All the RT constraints defined previously are of the same form where one timing path A has to be shorter than the other timing path B. In order to make sure that the worst case is taken into account, we need to verify that the max of timing path A has to be smaller than the min of timing path B.

The above discussion makes it obvious that we should have two timing libraries:

1. Fast.lib for Fast Circuit Corners
2. Slow.lib for Slow Circuit Corners
Each of the above arcs needs to be characterized using different initial conditions for achieving the fast and slow circuit corners. These arcs are characterized by sweeping the input slews and the output loads. This is discussed in detail as follows:

1. P+ to F+:
   a. Fast .lib: S pin of the DUT is held at 0 with no initial conditions on the other pins.
   b. Slow .lib: S pin of the DUT changes from 1 to 0 at the same time as the inverted P signal. This can be done by putting an inverter on the S pin which is of the same strength as the inverter to which the P signal is applied.

2. F+ to S+:
   a. Fast .lib: S pin is set to 0 by using .ic command in spice.
   b. Slow .lib: Same as above.

3. F+ to P-:
   a. Fast .lib: P pin is set to 1 by using .ic command in spice.
   b. Slow .lib: Same as above.

4. P- to F-:
   a. Fast .lib: S pin of the DUT changes from 0 to 1 at the same time as the inverted P signal. This can be done by putting an inverter on the S pin which is of the same strength as that of the inverter to which the P signal is applied.
   b. Slow .lib: S pin of the DUT is held at 0 with no initial conditions on the other pins.

5. S+ to F-:
   a. Fast .lib: The inverted P of the DUT changes from 0 to 1 at the same time as the S pin changes from 0 to 1. This can be done by pulling out the pin Pbar in the sub-circuit definition and applying the same input signal on the Pbar pin as the S pin.
   b. Slow .lib: P pin of the DUT is held at 1 with no initial conditions on the other pins.

6. S- to F+:
   a. Fast .lib: P pin of the DUT is held at 1 with no initial conditions on the other pins.
   b. Slow .lib: The inverted P of the DUT changes from 1 to 0 at the same time as the S pin changes from 1 to 0. This can be done by pulling out the pin Pbar in the sub-circuit definition and applying the same input signal on the Pbar pin as the S pin.
### Evaluating the effects of operating environments:

The GasP control pipelines operate in the following three regions:

1. Bubble limited (BL) region.
2. Data limited (DL) region.
3. Full throughput (FT) region.

The timing arcs defined previously have their minimum and maximum delays in different regions as shown in the following table:

<table>
<thead>
<tr>
<th>Timing Arcs</th>
<th>Minimum Delay</th>
<th>Maximum Delay</th>
</tr>
</thead>
<tbody>
<tr>
<td></td>
<td>Region</td>
<td>Characterized in which .lib?</td>
</tr>
<tr>
<td>P+ to F+</td>
<td>DL (note 1)</td>
<td>fast .lib</td>
</tr>
<tr>
<td>F+ to S+</td>
<td>--- (note 2)</td>
<td>both</td>
</tr>
<tr>
<td>F+ to P-</td>
<td>--- (note 2)</td>
<td>both</td>
</tr>
<tr>
<td>P- to F-</td>
<td>note 3</td>
<td>fast .lib</td>
</tr>
<tr>
<td>S+ to F-</td>
<td>note 3</td>
<td>fast .lib</td>
</tr>
<tr>
<td>S- to F+</td>
<td>BL (note 4)</td>
<td>fast .lib</td>
</tr>
</tbody>
</table>

Note 1: The arc P+ to F+ has a minimum delay when the other input of the NOR gate is a constant low. In other words the minimum delay is achieved when the successor state wire is empty. This happens in the data limited case.
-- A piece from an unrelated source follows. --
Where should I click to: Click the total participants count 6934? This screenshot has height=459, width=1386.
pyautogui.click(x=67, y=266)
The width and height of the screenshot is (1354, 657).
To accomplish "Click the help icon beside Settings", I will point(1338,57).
Note 2: The actual timings of the arcs F+ to S+ and F+ to P- in a real circuit depends on the load on the successor and predecessor state wires respectively. The timings on these arcs remain the same, irrespective of the operating region.
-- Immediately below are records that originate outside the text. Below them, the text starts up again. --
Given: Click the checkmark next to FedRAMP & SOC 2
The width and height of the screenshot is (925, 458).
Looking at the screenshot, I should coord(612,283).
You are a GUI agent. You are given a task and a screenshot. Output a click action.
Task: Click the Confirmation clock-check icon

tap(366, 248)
Note 3: The arc P- to F- has a maximum delay when the other input of the NOR gate is a constant low. This happens when the predecessor loop completes before the successor loop and hence it can be attributed to the fact that predecessor state wire load is less than the successor state wire load. The arc S+ to F- has a maximum delay when the other input of the NOR gate is a constant low. This happens when the successor loop completes before the predecessor loop and hence it can be attributed to the fact that successor state wire load is less than the predecessor state wire load. However, the timings on both these arcs remain the same, irrespective of the operating region.
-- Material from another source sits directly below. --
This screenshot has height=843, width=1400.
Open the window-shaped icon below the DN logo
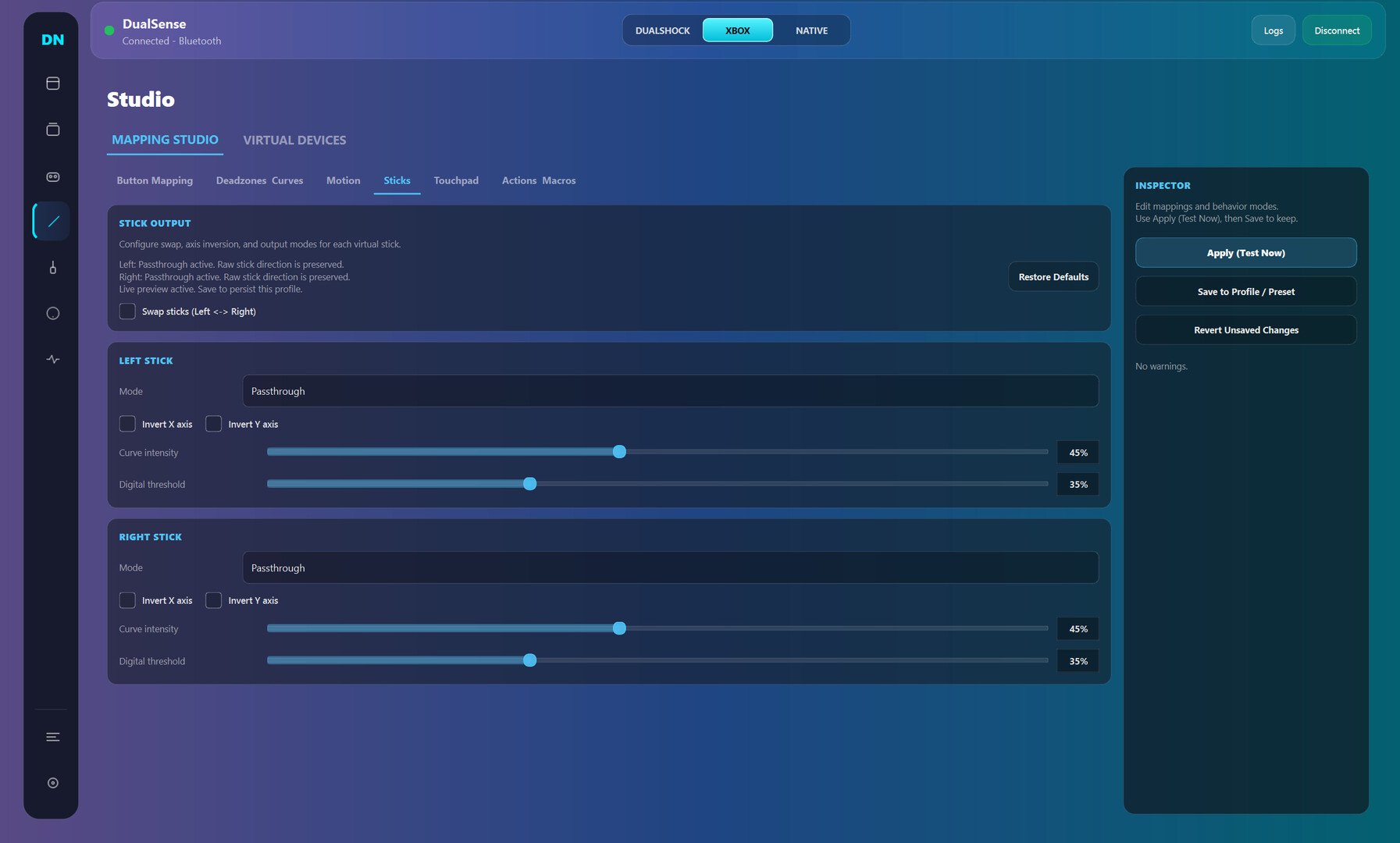coord(52,84)
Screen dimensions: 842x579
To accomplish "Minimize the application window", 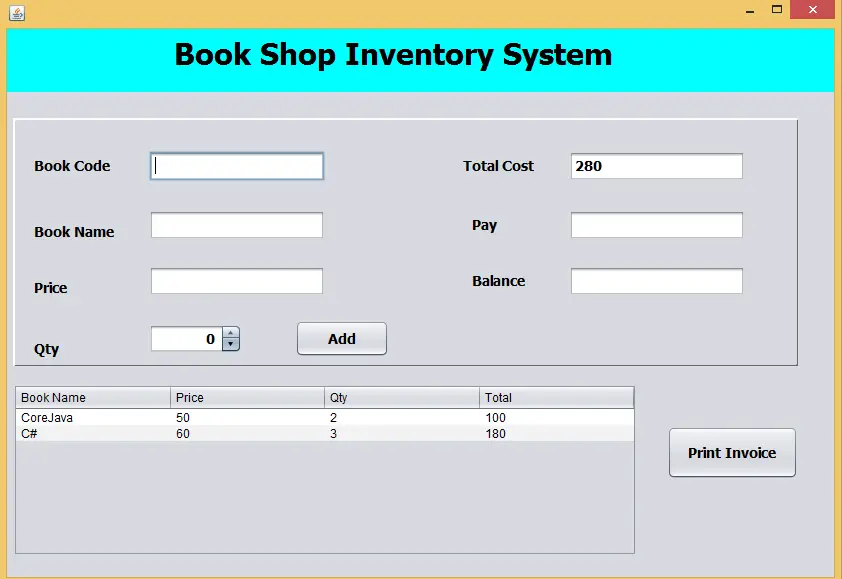I will pos(749,9).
Note 4: The arc S- to F+ has a minimum delay when the other input of the NOR gate is a constant low. In other words the minimum delay is achieved when the predecessor state wire is full. This happens in the bubble limited case.

Note 5: The arcs P+ to F+ and S- to F+ pass through the NOR gate. Hence by Charlie effect, they have their maximum delays when both the inputs of the NOR gate change at the same time. This happens in the full throughput case.

As seen in the above table all the maximum delay values are located in the slow .lib and all the minimum delay values are located in the fast .lib. Hence we can safely assume that
if the RT constraints are verified using these two .lib’s, then the GasP control circuits can be guaranteed to function as desired. This might be conservative, but it is safe.

**Finding clocks for the data-path**

After the RT constraints are verified, it is necessary to verify whether the data-path meets the setup and hold checks. The first step is to find out the phase difference between two neighboring fire signals. After determining the phase differences, local clocks can be defined in PrimeTime to perform the setup and hold checks.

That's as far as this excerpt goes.